Introduction
Queen Street is one of the four main roads that meet at Carfax, and well into the twentieth century it was still part of the A40 road to Faringdon and Witney.
It was originally known as the Bayley or Great Bailey, as it curved down into Castle Street. (New Road, which it now meets, was not created until 1771.) St Peter-le-Bailey Church once stood at the west end of Queen Street, on the site of the present Bonn Square. St Martin's Church at Carfax stood adjacent to the east end of the street.
It was later known as Butcher Row. The shops here burnt down in the fire of 1644 and were not rebuilt until 1657, and during this period butchers had of necessity been selling their produce from shops and stalls in the High Street, but at a meeting of Oxford City Council held on 7 April 1657 it was clarified that henceforth meat could only be sold at the west end of the High Street on market days (Wednesdays and Saturdays), and that on all other days it had to be sold here in Butcher Row.
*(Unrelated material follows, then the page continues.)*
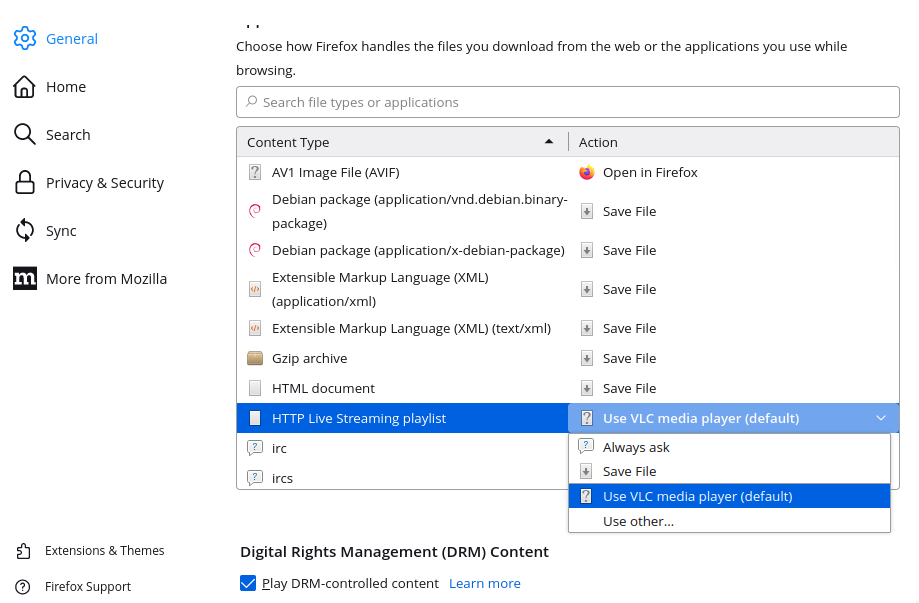Select the AV1 Image File (AVIF) row
919x603 pixels.
coord(400,172)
This continued until the Covered Market was opened in 1772.
It was only in 1785 that it acquired its present name of Queen Street, after the popular Queen Charlotte, who visited Oxford with her husband George III that year.
Most of the shops in Queen Street are modern, and it has just one listed building: the shop at No. 45, known as the Tower House, that is adjacent to the tower of St Martin's Church (List Entry 1047184).